Com tantas reviravoltas e acontecimentos marcantes em um filme tão conciso e eficiente, é difícil analisar Um Lugar Silencioso sem dar spoilers, pois a cada ato Krasinski eleva o nível de suspense e até mesmo horror, prestando homenagem a diretores como Alfred Hitchcock e M. Night Shyamalan (na fase boa). O que dá pra falar é que Emily Blunt e a jovem Millicent, que é deficiente auditiva na vida real, protagonizam as melhores cenas deste longa, enquanto Krasinski também demonstra uma carga dramática e pesada como jamais o vimos em sua trajetória por The Office.
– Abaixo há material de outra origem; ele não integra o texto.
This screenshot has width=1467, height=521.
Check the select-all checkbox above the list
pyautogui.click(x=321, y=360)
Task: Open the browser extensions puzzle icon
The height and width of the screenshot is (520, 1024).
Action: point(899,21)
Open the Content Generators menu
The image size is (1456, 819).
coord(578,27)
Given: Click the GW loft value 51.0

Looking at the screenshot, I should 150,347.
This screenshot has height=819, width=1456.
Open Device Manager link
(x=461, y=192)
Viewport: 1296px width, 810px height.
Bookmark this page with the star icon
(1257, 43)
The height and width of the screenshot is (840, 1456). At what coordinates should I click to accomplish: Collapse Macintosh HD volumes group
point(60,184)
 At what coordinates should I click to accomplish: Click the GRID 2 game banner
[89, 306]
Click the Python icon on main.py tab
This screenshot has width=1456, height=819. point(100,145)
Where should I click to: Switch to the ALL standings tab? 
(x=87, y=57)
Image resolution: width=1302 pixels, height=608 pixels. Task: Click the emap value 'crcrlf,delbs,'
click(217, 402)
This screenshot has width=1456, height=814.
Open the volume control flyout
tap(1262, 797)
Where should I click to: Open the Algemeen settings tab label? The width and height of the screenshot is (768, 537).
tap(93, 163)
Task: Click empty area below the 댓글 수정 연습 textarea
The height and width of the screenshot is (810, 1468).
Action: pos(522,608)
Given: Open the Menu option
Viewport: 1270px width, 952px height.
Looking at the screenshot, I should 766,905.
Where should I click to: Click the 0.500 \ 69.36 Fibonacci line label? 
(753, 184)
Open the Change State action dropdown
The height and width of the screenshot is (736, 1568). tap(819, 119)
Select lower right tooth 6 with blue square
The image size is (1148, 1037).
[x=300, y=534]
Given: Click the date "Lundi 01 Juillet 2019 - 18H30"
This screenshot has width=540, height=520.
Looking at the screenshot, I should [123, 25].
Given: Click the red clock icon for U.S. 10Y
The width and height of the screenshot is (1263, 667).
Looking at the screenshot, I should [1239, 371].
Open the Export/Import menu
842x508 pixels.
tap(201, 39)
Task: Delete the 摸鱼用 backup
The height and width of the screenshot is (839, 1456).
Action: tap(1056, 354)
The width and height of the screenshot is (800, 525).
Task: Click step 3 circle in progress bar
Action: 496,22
Mais do que provocar sustos, esta obra-prima nos faz importar com o destino dessa família, o que por si só já é um feito notável. Acreditamos no amor entre aquelas pessoas a ponto de nos colocarmos naquela situação e praticamente sentir o que eles estão vivenciando. Esse, talvez, é o maior trunfo de Um Lugar Silencioso. Em vários momentos na projeção me peguei sem ar e implorando para que determinado personagem tomasse essa ou aquela atitude (especialmente quando descobrem uma luz no fim do túnel num aparato inusitado, mas deveras pertinente com o universo criado).

Este é um filme que precisa ser vivenciado numa sala de cinema em que você não pode sair, pausar ou se esconder debaixo da coberta, pois Um Lugar Silencioso é uma verdadeira obra-prima sensorial.